The only potential downside is that Crimson Editor is not currently being actively developed. This is not a big problem because the program has all the features it needs to work with ALAN and there is an active discussion forum for users questions at the Crimson Editor website.

I have created the various Crimson configuration files requires to set up Crimson Editor to work with ALAN. You can download those files from this webpage so it will only take you minutes instead of the hours that it took me to configure Crimson to my liking.

Setting up Crimson Editor for writing ALAN games
Setting up Crimson so that it 'understands' ALAN involves a bit of fiddling about but it's not too bad. There's more detailed instructions included in the syntax configuration zipfile but here's an overview:
  • Download and run the Crimson Editor installer from the Crimson Editor homepage.
  • Download the zipfile containing my ALAN-specific configuration files for Crimson Editor.
  • Uncompress that zipfile to a temporary location on your PC
  • Open the 'readme.txt' file included in the zipfile
  • Move the config files to the various Crimson Editor setup folders specified in the ReadMe file.
  • Edit the 'Compile' and 'Play' Tools settings within Crimson if your ALAN programs aren't installed in the same place as mine.
It is well worth the few minutes it takes to set up Crimson Editor to work well with ALAN. It's a good editor and when customised feels like it was written just for ALAN!
Crimson Editor

 TextPad    * * * * *

TextPad is as good an ALAN text editor as Crimson Editor is.  However TextPad is shareware rather than freeware so you should be paying for a licensed copy if you use it for longer than its one month trial period. The price is about $35US. If you're comfortable with that, then it is certainly a viable alternative to Crimson Editor.

Setting up TextPad to work with ALAN is similar to Crimson -- you need to setup 'compile' and 'play' menu items, define file associations, install the TextPad ALAN syntax highlighting configuration file and so on. I haven't provided step-by-step instuctions for TextPad setup though the concepts are the same as Crimson so with TextPad's built-in Help and some tips from the Crimson instructions above, I'm sure anyone can configure TextPad to work very nicely as an ALAN editor.
TextPad text editor

 ConTEXT   * * * * *

ConTEXT is a good freeeware text editor. It was the Windows text editor I was most familiar with when I started this ALAN syntax-highlighting project so ConTEXT was the first editor I configured for writing ALAN games.

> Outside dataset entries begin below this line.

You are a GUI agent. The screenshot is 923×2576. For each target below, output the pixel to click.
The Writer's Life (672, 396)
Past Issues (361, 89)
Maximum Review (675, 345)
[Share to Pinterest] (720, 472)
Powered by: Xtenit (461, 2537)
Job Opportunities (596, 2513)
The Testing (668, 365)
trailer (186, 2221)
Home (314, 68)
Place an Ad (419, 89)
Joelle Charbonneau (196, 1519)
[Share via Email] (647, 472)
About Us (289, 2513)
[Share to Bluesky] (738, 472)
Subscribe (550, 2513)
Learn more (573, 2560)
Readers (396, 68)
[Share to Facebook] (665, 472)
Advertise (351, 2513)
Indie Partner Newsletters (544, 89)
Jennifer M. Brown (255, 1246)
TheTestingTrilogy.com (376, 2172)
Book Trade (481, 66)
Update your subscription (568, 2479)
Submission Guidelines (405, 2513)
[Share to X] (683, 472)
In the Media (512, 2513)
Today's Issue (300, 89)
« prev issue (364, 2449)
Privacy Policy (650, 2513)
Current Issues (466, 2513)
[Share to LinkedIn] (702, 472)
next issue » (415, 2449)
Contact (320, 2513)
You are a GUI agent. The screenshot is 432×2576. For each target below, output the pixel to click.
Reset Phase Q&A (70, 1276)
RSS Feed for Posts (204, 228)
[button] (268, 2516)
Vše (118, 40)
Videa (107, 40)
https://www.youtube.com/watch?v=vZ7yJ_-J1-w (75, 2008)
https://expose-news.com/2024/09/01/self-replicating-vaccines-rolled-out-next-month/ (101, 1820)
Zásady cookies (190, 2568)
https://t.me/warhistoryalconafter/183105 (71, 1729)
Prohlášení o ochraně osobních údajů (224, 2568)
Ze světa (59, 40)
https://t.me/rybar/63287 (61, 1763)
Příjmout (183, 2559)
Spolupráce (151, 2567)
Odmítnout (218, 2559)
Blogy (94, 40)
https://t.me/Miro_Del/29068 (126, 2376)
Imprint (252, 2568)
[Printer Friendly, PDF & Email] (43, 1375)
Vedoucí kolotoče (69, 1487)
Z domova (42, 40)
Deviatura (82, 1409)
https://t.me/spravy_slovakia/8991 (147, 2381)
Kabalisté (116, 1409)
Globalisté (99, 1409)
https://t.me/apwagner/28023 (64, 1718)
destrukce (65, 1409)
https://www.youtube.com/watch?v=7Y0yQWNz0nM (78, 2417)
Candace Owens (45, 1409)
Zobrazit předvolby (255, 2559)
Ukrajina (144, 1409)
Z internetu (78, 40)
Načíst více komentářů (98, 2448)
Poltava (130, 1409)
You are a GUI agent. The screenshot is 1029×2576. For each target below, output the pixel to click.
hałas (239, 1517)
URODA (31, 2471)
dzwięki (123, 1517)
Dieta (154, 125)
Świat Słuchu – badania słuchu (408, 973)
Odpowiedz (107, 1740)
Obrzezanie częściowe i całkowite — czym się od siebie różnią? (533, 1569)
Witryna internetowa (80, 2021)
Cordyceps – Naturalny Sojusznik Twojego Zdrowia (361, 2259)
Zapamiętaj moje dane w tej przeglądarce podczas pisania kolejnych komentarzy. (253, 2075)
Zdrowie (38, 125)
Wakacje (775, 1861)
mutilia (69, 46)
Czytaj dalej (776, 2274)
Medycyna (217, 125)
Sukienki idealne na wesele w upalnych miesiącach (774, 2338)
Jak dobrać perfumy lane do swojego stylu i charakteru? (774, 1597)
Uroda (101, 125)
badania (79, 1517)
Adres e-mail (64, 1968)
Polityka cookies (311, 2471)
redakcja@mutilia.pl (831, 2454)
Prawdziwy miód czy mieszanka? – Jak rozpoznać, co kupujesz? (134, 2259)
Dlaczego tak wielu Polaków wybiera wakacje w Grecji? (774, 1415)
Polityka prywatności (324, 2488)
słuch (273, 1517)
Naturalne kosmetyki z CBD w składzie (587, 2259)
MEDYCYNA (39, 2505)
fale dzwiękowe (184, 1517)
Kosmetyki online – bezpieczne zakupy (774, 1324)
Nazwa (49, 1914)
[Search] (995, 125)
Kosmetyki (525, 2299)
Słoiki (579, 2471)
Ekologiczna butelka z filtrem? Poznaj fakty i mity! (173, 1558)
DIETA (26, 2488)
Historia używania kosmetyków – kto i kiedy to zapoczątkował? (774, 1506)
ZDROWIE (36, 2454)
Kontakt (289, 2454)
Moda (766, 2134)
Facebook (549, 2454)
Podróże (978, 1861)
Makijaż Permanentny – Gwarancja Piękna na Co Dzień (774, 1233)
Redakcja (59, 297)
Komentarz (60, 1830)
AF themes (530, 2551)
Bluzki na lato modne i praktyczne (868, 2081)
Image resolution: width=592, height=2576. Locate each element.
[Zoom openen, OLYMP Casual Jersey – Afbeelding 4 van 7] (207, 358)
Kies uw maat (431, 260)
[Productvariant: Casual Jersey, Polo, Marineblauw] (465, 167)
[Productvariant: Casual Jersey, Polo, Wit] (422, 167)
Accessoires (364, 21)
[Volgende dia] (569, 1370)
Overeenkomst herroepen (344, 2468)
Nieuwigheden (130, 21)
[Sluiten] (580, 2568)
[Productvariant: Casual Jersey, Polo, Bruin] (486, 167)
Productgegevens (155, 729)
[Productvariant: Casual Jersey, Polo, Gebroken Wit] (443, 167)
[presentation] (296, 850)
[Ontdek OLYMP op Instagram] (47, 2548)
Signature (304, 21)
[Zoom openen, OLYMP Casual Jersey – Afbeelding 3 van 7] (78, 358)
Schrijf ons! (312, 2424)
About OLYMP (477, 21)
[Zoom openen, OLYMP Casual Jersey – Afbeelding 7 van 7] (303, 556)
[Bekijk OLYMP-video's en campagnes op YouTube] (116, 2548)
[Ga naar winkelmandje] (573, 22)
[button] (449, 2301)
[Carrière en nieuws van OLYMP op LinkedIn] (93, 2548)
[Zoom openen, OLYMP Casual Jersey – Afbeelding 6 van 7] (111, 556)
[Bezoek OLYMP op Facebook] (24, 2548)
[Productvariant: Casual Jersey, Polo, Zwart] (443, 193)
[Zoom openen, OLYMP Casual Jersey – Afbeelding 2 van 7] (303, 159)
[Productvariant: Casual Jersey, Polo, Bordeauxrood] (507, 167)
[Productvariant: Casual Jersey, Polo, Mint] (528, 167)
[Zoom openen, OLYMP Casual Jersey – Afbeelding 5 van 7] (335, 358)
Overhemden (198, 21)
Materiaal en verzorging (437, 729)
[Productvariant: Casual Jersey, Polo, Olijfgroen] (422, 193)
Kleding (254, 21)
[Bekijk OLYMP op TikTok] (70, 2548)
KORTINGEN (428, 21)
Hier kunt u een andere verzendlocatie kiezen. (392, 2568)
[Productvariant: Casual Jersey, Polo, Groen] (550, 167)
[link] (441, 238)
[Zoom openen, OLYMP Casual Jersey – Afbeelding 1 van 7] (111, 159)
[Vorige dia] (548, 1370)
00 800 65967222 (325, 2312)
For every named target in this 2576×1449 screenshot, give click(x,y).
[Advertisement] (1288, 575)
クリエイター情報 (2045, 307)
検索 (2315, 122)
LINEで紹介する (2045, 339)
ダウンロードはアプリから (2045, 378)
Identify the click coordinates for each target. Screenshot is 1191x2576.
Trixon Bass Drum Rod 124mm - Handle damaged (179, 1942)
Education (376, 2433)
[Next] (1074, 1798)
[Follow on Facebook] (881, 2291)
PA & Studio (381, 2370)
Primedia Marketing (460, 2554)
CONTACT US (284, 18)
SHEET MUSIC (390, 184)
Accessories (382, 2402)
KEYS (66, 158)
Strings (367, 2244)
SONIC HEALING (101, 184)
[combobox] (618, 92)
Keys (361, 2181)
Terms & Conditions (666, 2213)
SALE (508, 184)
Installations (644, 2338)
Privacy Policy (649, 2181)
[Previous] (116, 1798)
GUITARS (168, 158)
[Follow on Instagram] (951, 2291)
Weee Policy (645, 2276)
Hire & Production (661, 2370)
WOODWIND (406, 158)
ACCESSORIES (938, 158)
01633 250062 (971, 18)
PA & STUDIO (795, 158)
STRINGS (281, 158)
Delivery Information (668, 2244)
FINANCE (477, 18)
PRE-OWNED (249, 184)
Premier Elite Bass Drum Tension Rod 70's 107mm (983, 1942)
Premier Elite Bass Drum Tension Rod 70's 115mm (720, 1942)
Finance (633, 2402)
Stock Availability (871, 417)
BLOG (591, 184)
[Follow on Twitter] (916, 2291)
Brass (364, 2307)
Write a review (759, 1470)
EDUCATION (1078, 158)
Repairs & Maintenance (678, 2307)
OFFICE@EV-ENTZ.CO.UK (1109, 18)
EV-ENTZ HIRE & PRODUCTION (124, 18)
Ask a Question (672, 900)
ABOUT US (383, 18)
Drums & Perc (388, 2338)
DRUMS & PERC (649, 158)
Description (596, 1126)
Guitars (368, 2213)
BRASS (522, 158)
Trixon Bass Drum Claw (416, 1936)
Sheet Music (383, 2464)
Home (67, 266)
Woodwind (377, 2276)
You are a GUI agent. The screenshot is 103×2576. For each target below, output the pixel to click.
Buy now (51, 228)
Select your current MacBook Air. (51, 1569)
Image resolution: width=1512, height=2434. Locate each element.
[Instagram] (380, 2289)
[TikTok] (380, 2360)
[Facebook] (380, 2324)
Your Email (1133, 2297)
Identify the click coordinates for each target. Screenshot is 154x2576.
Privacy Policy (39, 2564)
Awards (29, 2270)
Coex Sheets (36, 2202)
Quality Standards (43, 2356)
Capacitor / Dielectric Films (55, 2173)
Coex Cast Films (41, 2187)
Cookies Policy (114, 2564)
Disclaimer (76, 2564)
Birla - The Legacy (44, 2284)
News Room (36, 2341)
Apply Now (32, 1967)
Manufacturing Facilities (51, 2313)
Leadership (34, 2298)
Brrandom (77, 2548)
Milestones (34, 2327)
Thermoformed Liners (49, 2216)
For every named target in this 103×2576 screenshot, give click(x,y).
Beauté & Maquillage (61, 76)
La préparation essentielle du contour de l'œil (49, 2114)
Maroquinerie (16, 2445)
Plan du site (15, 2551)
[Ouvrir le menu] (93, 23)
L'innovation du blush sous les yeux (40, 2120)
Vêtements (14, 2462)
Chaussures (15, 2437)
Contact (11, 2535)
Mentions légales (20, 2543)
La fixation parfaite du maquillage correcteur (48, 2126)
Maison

However I do not really recommend it as an ALAN text editor because it doesn't wordwrap descriptive paragraphs properly. I include it here because I'd created a syntax highlighting file for it before I realised that the wordwrap wasn't as good as Crimson Editor and it had no other compelling feature for ALAN authoring. I've used ConTEXT for other text-editing activities at both home and work. It seems to be a very solid and useful product.

ConTEXT is under active development so maybe some day a nice paragraph wordwrap feature may be added to its feature-set. Then this ConTEXT syntax highlighting configuration file may become really useful.

ConTEXT text editor

FED    * * * * *

The FED text editor, written by Sean Hargreaves, is a bit different from the other editors here. It has been around for a long time and its appearance is rather old-fashioned though its feature-set is quite rich. I really like it but this might be because I've used it since I was running an MS-DOS PC. People brought up on WIndows may find FED's user interface a bit unusual.

The main advantage of FED is that as well as being configurable to compile, play, wordwrap and syntax-highlight ALAN files like the other Windows editors listed here, is that has 'text-folding' (so you can collapse blocks of text down to single lines so you can more easily see a broad overview of your file's structure.)

Another distinguishing feature is that there are MS-DOS and Linux text-console versions.